━━━━━ Raw records
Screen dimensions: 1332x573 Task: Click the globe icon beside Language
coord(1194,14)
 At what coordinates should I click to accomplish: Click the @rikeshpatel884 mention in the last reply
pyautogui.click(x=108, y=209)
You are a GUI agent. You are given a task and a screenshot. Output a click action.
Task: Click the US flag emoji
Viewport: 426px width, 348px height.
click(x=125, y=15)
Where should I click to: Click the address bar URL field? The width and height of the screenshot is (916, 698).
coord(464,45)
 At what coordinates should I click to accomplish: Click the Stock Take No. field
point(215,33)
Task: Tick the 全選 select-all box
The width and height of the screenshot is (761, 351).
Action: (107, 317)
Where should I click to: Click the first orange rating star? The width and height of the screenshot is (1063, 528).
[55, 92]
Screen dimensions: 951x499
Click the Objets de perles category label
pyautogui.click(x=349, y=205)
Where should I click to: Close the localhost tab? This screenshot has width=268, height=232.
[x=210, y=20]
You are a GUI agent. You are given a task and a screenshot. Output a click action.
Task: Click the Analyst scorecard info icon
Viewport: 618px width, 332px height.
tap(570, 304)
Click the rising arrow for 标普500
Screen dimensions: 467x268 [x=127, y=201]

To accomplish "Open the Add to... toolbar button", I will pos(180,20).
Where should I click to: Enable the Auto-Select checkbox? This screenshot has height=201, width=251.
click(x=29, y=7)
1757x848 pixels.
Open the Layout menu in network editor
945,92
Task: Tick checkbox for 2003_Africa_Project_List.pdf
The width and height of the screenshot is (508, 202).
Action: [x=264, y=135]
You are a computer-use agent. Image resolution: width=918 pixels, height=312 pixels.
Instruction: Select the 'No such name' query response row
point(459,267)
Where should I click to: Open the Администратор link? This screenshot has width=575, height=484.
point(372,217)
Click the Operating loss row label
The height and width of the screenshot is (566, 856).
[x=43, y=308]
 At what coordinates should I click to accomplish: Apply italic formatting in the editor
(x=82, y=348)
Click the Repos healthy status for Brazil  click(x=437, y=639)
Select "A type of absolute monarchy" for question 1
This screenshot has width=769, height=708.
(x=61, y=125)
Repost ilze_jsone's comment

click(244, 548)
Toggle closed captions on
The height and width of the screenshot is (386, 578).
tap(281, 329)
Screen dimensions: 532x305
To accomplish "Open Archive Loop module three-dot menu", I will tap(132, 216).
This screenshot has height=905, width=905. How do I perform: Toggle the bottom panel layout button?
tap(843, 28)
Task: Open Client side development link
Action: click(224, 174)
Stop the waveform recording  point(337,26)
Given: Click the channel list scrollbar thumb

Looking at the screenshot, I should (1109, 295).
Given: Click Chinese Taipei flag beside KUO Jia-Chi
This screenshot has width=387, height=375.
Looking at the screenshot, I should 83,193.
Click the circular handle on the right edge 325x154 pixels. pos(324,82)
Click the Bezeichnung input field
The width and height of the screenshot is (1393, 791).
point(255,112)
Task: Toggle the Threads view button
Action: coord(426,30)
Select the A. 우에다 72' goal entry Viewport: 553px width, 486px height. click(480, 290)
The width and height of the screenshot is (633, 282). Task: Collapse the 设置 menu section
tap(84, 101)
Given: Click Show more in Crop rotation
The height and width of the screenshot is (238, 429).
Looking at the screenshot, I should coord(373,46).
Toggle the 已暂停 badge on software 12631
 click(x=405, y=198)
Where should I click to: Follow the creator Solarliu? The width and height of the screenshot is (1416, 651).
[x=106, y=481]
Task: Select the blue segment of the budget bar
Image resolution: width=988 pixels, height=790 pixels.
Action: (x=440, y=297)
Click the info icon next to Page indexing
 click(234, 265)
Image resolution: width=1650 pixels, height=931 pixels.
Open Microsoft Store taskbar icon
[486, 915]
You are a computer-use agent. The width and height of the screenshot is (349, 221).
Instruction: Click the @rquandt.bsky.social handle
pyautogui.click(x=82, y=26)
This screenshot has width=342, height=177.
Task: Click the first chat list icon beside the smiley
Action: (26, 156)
━━━━━━━━━━
▶ Direction
Render the lines of the data above as a Markdown table with the columns Row and Line, numbering each line and leaving out blank lines.

▶ Response
| Row | Line |
|---|---|
| 1 | Screen dimensions: 1332x573 Task: Click the globe icon beside Language |
| 2 | coord(1194,14) |
| 3 |  At what coordinates should I click to accomplish: Click the @rikeshpatel884 mention in the last reply |
| 4 | pyautogui.click(x=108, y=209) |
| 5 | You are a GUI agent. You are given a task and a screenshot. Output a click action. |
| 6 | Task: Click the US flag emoji |
| 7 | Viewport: 426px width, 348px height. |
| 8 | click(x=125, y=15) |
| 9 | Where should I click to: Click the address bar URL field? The width and height of the screenshot is (916, 698). |
| 10 | coord(464,45) |
| 11 |  At what coordinates should I click to accomplish: Click the Stock Take No. field |
| 12 | point(215,33) |
| 13 | Task: Tick the 全選 select-all box |
| 14 | The width and height of the screenshot is (761, 351). |
| 15 | Action: (107, 317) |
| 16 | Where should I click to: Click the first orange rating star? The width and height of the screenshot is (1063, 528). |
| 17 | [55, 92] |
| 18 | Screen dimensions: 951x499 |
| 19 | Click the Objets de perles category label |
| 20 | pyautogui.click(x=349, y=205) |
| 21 | Where should I click to: Close the localhost tab? This screenshot has width=268, height=232. |
| 22 | [x=210, y=20] |
| 23 | You are a GUI agent. You are given a task and a screenshot. Output a click action. |
| 24 | Task: Click the Analyst scorecard info icon |
| 25 | Viewport: 618px width, 332px height. |
| 26 | tap(570, 304) |
| 27 | Click the rising arrow for 标普500 |
| 28 | Screen dimensions: 467x268 [x=127, y=201] |
| 29 | To accomplish "Open the Add to... toolbar button", I will pos(180,20). |
| 30 | Where should I click to: Enable the Auto-Select checkbox? This screenshot has height=201, width=251. |
| 31 | click(x=29, y=7) |
| 32 | 1757x848 pixels. |
| 33 | Open the Layout menu in network editor |
| 34 | 945,92 |
| 35 | Task: Tick checkbox for 2003_Africa_Project_List.pdf |
| 36 | The width and height of the screenshot is (508, 202). |
| 37 | Action: [x=264, y=135] |
| 38 | You are a computer-use agent. Image resolution: width=918 pixels, height=312 pixels. |
| 39 | Instruction: Select the 'No such name' query response row |
| 40 | point(459,267) |
| 41 | Where should I click to: Open the Администратор link? This screenshot has width=575, height=484. |
| 42 | point(372,217) |
| 43 | Click the Operating loss row label |
| 44 | The height and width of the screenshot is (566, 856). |
| 45 | [x=43, y=308] |
| 46 |  At what coordinates should I click to accomplish: Apply italic formatting in the editor |
| 47 | (x=82, y=348) |
| 48 | Click the Repos healthy status for Brazil  click(x=437, y=639) |
| 49 | Select "A type of absolute monarchy" for question 1 |
| 50 | This screenshot has width=769, height=708. |
| 51 | (x=61, y=125) |
| 52 | Repost ilze_jsone's comment |
| 53 | click(244, 548) |
| 54 | Toggle closed captions on |
| 55 | The height and width of the screenshot is (386, 578). |
| 56 | tap(281, 329) |
| 57 | Screen dimensions: 532x305 |
| 58 | To accomplish "Open Archive Loop module three-dot menu", I will tap(132, 216). |
| 59 | This screenshot has height=905, width=905. How do I perform: Toggle the bottom panel layout button? |
| 60 | tap(843, 28) |
| 61 | Task: Open Client side development link |
| 62 | Action: click(224, 174) |
| 63 | Stop the waveform recording  point(337,26) |
| 64 | Given: Click the channel list scrollbar thumb |
| 65 | Looking at the screenshot, I should (1109, 295). |
| 66 | Given: Click Chinese Taipei flag beside KUO Jia-Chi |
| 67 | This screenshot has width=387, height=375. |
| 68 | Looking at the screenshot, I should 83,193. |
| 69 | Click the circular handle on the right edge 325x154 pixels. pos(324,82) |
| 70 | Click the Bezeichnung input field |
| 71 | The width and height of the screenshot is (1393, 791). |
| 72 | point(255,112) |
| 73 | Task: Toggle the Threads view button |
| 74 | Action: coord(426,30) |
| 75 | Select the A. 우에다 72' goal entry Viewport: 553px width, 486px height. click(480, 290) |
| 76 | The width and height of the screenshot is (633, 282). Task: Collapse the 设置 menu section |
| 77 | tap(84, 101) |
| 78 | Given: Click Show more in Crop rotation |
| 79 | The height and width of the screenshot is (238, 429). |
| 80 | Looking at the screenshot, I should coord(373,46). |
| 81 | Toggle the 已暂停 badge on software 12631 |
| 82 |  click(x=405, y=198) |
| 83 | Where should I click to: Follow the creator Solarliu? The width and height of the screenshot is (1416, 651). |
| 84 | [x=106, y=481] |
| 85 | Task: Select the blue segment of the budget bar |
| 86 | Image resolution: width=988 pixels, height=790 pixels. |
| 87 | Action: (x=440, y=297) |
| 88 | Click the info icon next to Page indexing |
| 89 |  click(234, 265) |
| 90 | Image resolution: width=1650 pixels, height=931 pixels. |
| 91 | Open Microsoft Store taskbar icon |
| 92 | [486, 915] |
| 93 | You are a computer-use agent. The width and height of the screenshot is (349, 221). |
| 94 | Instruction: Click the @rquandt.bsky.social handle |
| 95 | pyautogui.click(x=82, y=26) |
| 96 | This screenshot has width=342, height=177. |
| 97 | Task: Click the first chat list icon beside the smiley |
| 98 | Action: (26, 156) |